The Bank of England (BoE) has increased interest rates by a further 0.75%, marking the largest single rise to rates for 33 years.
It takes the Bank’s base rate to 3%, which has climbed continuously through the year since it stood at 0.1% last December.
The decision also means this is the first time that interest rates have hit 3% since November 2008, in the midst of the financial crisis.
Today’s rise by the Monetary Policy Committee (MPC) at the BoE means it is now the eighth consecutive increase in interest rates.

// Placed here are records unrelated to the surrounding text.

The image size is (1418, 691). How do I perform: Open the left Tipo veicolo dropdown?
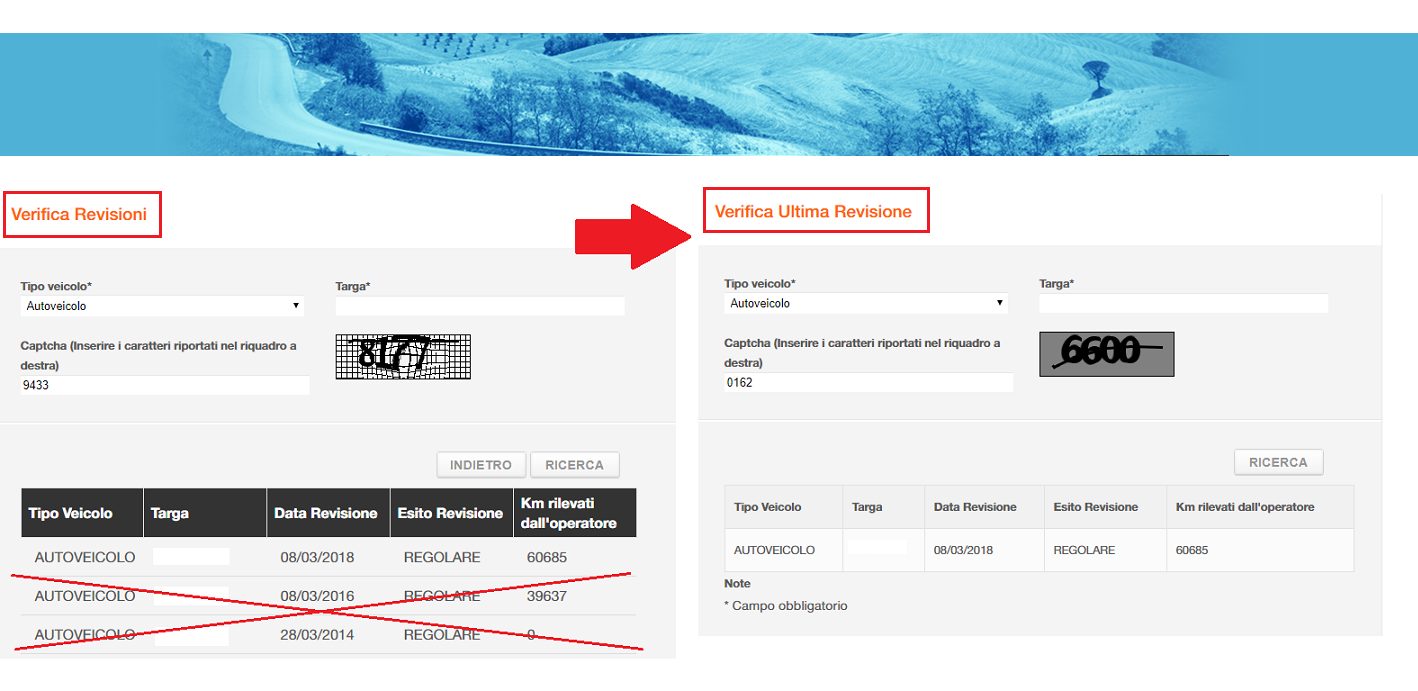tap(162, 306)
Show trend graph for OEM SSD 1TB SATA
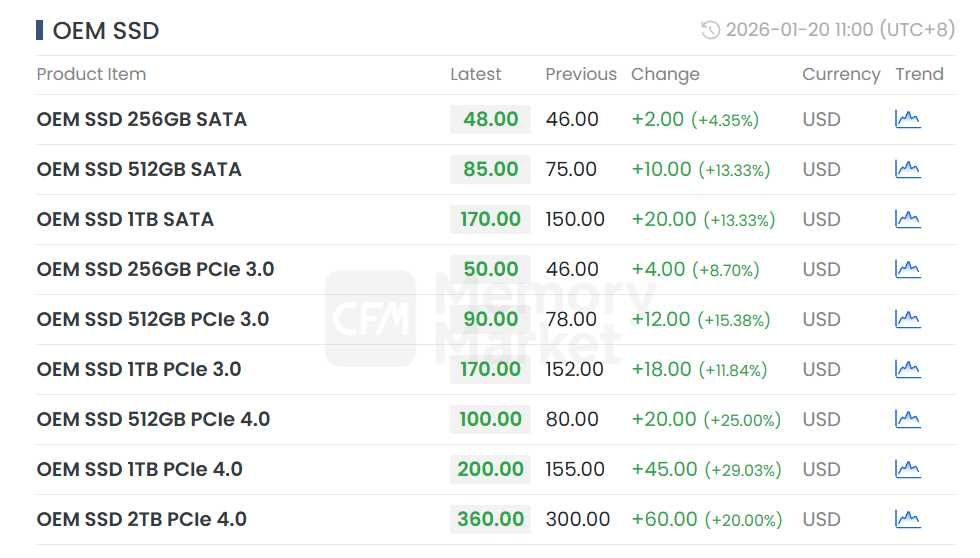This screenshot has width=980, height=558. coord(907,219)
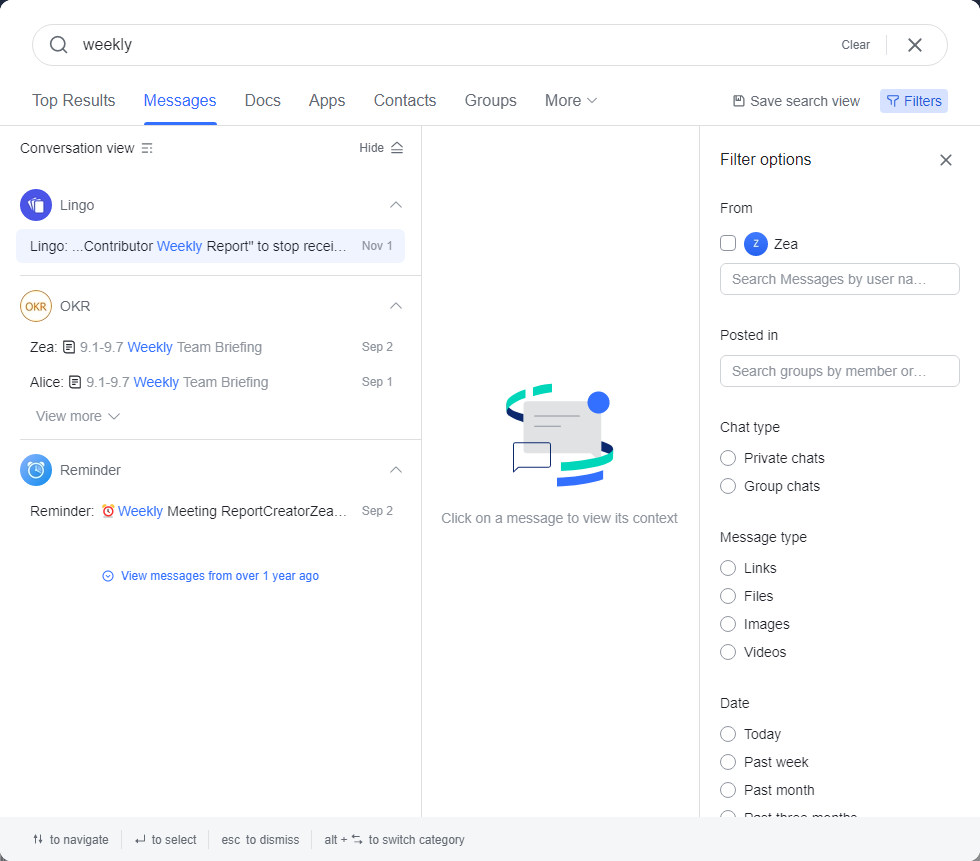Click the Save search view icon

(738, 101)
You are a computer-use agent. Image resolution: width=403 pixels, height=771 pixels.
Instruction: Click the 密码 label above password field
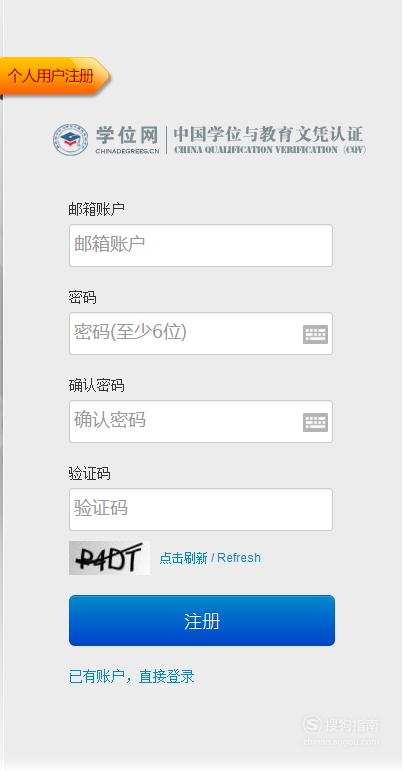click(83, 297)
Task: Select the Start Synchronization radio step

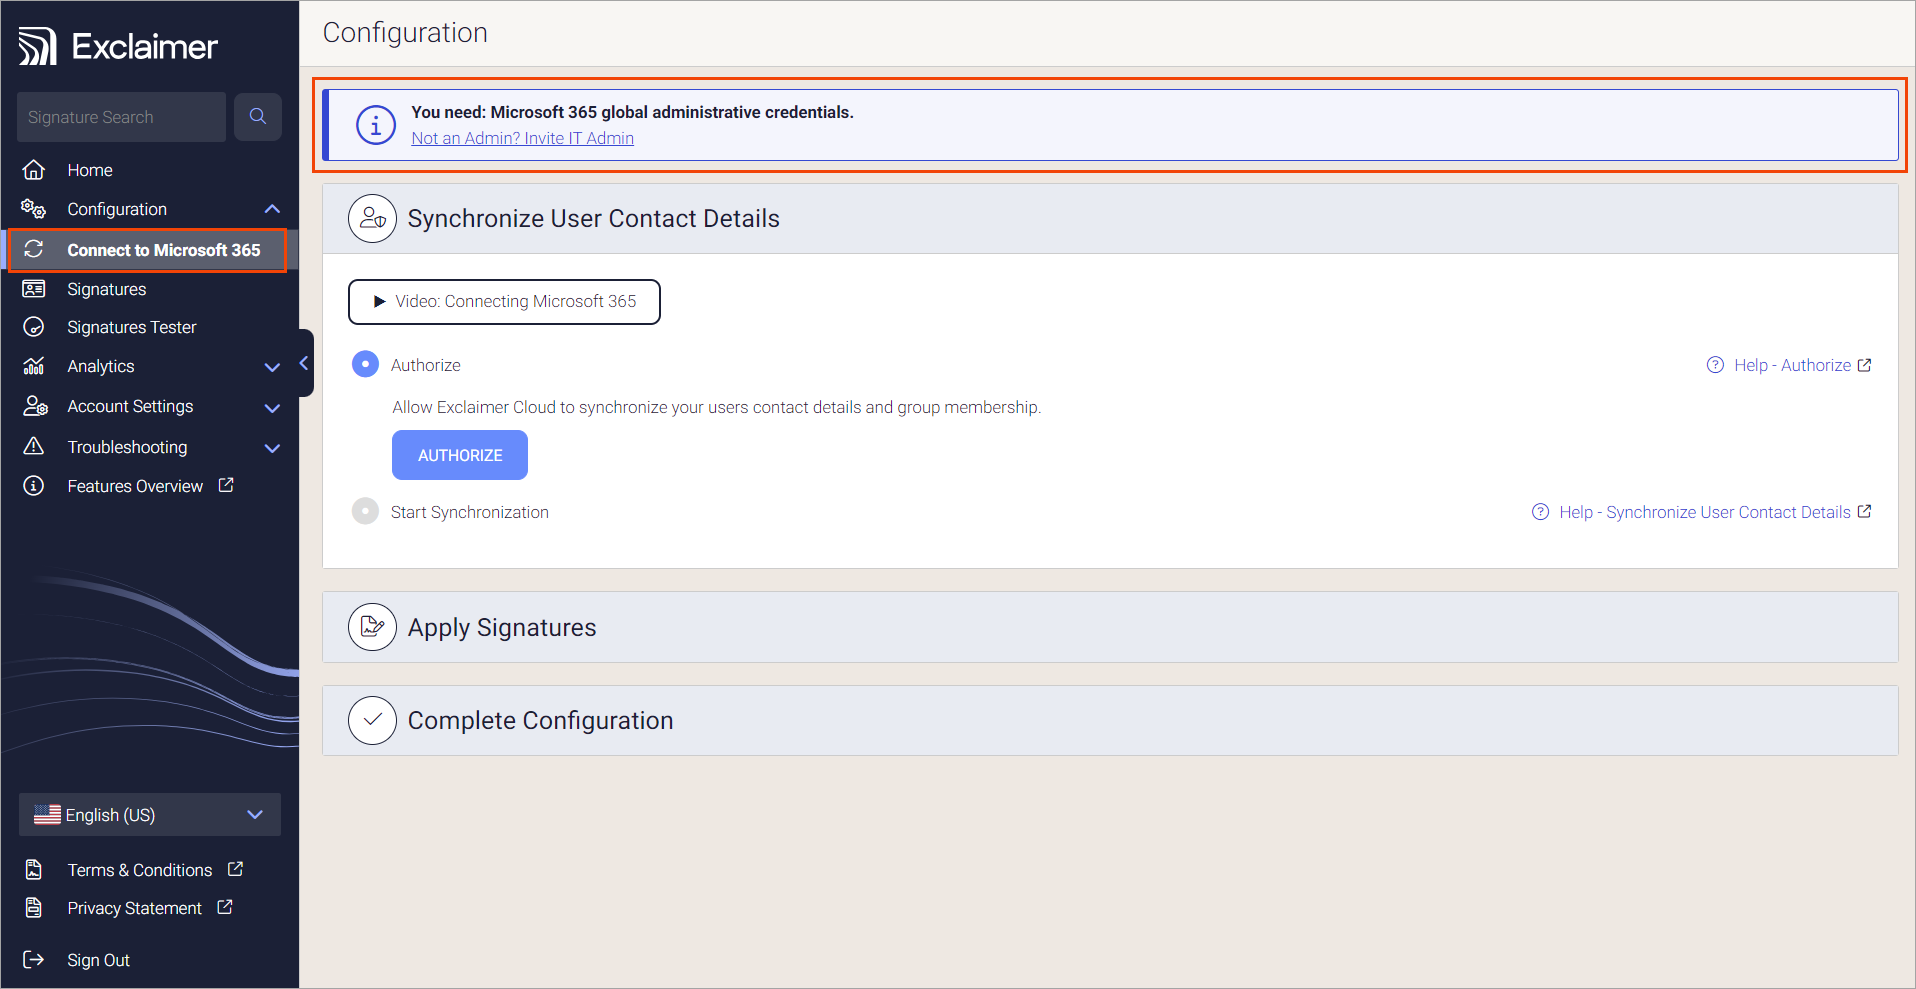Action: tap(365, 511)
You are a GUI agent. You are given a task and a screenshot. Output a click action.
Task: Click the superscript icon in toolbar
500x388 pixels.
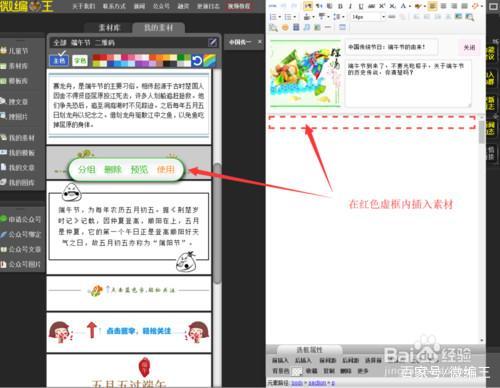(x=382, y=6)
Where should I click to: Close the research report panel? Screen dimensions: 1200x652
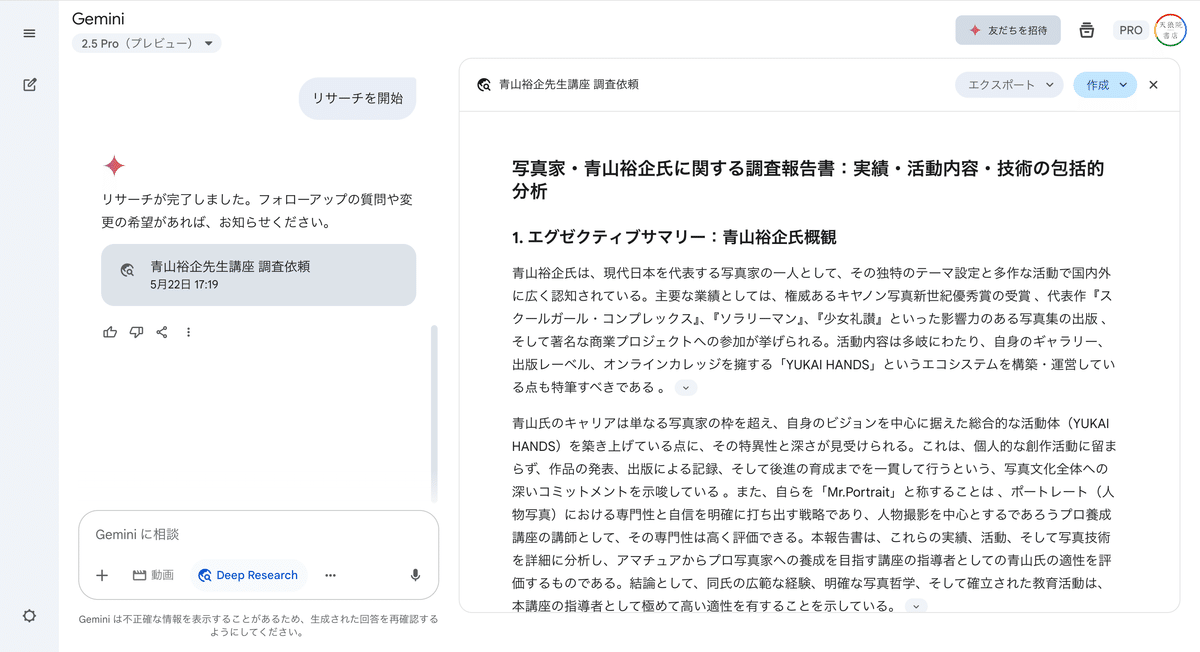[1153, 85]
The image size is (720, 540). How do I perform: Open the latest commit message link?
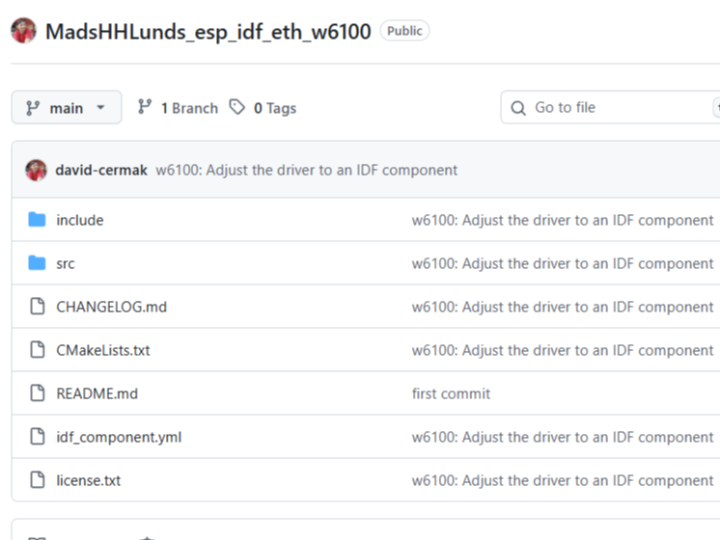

At its latest meeting, the MPC voted by a majority of seven to two to increase the base rate by 0.75%, to 3%. One member voted for a 0.5% rise, to 2.75%, while another member would have preferred to increase the rate by 0.25%, to 2.5%.
It is the first rates decision since the former Prime Minister Liz Truss and her Chancellor Kwasi Kwarteng announced their mini-Budget which caused turmoil across financial markets and allowed mortgage rates to soar.
The BoE said that since its previous MPC meeting, there have been “significant developments in fiscal policy”.
In its statement, the Bank also revealed that the majority of the Committee has judges that should the economy evolve broadly in line with its latest Monetary Policy Report projections, further increases to its base rate “may be required” for a sustainable return to its 2% inflation target.
Reacting to the move by the Bank, head of rates at Aviva Investors, Edward Hutchings, said: “The BoE duly delivered on financial markets expectations of a 0.75% hike. This will most likely mark the peak in pace of tightening, especially with the Bank highlighting financial markets are pricing too much too soon.
“Next up for the UK will see the focus shift to the Autumn Statement to see what the Chancellor’s fiscal plans are, but in the meantime the headlines point to Gilts being relatively more supported, however the currency less so.”